A Programmable Microfluidic Platform to Monitor Calcium Dynamics in Microglia during Inflammation.

Calcium dynamics significantly influence microglial cell immune responses, regulating activation, migration, phagocytosis, and cytokine release. Understanding microglial calcium signaling is vital for insights into central nervous system immune responses and their impact on neuroinflammation. We introduce a calcium monitoring micro-total analysis system (CAM-μTAS) for quantifying calcium dynamics in microglia (BV2 cells) within defined cytokine microenvironments. The CAM-μTAS leverages the high efficiency pumping capabilities of programmable pneumatically actuated lifting gate microvalve arrays and the flow blocking capabilities of the Quake valve to deliver a cytokine treatment to microglia through a concentration gradient, therefore, biomimicking microglia response to neuroinflammation.

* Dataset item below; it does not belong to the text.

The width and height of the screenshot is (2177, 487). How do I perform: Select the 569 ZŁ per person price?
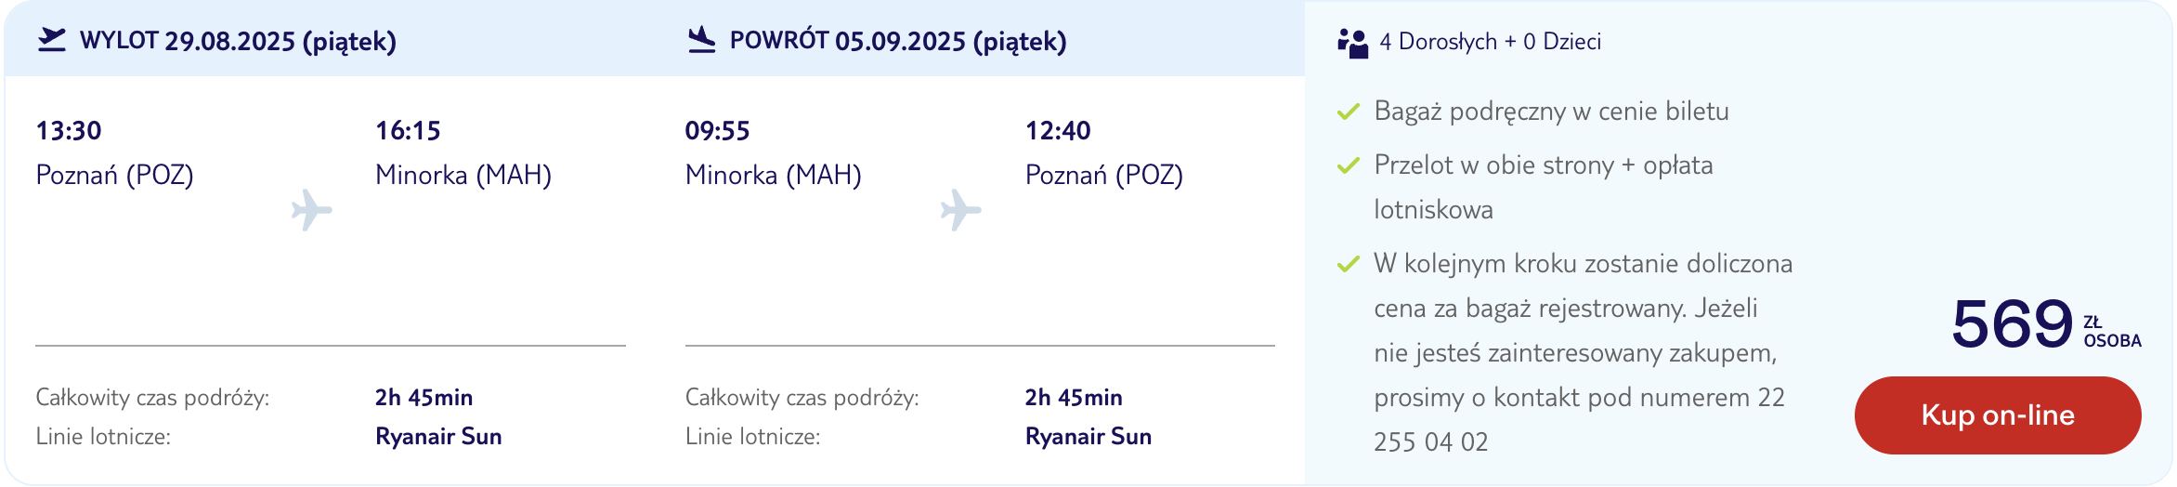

Lifting gate microvalves precisely transfer a calcium indicator and culture medium to microglia cells, while the Quake valve controls the cytokine gradient. In addition, a method is presented for the fabrication of the device to incorporate the two valve systems. By automating the sample handling and cell culture using the lifting gate valves, we could perform media changes in 1.5 seconds. BV2 calcium transient latency to peak reveals location-dependent microglia activation based on cytokine and ATP gradients, contrasting non-gradient-based widely used perfusion systems. This device streamlines cell culture and quantitative calcium analysis, addressing limitations of existing perfusion systems in terms of sample size, setup time, and biomimicry. By harnessing advancements in microsystem technology to quantify calcium dynamics, we can construct simplified human models of neurological disorders, unravel the intricate mechanisms of cell-cell signaling, and conduct robust evaluations of novel therapeutics.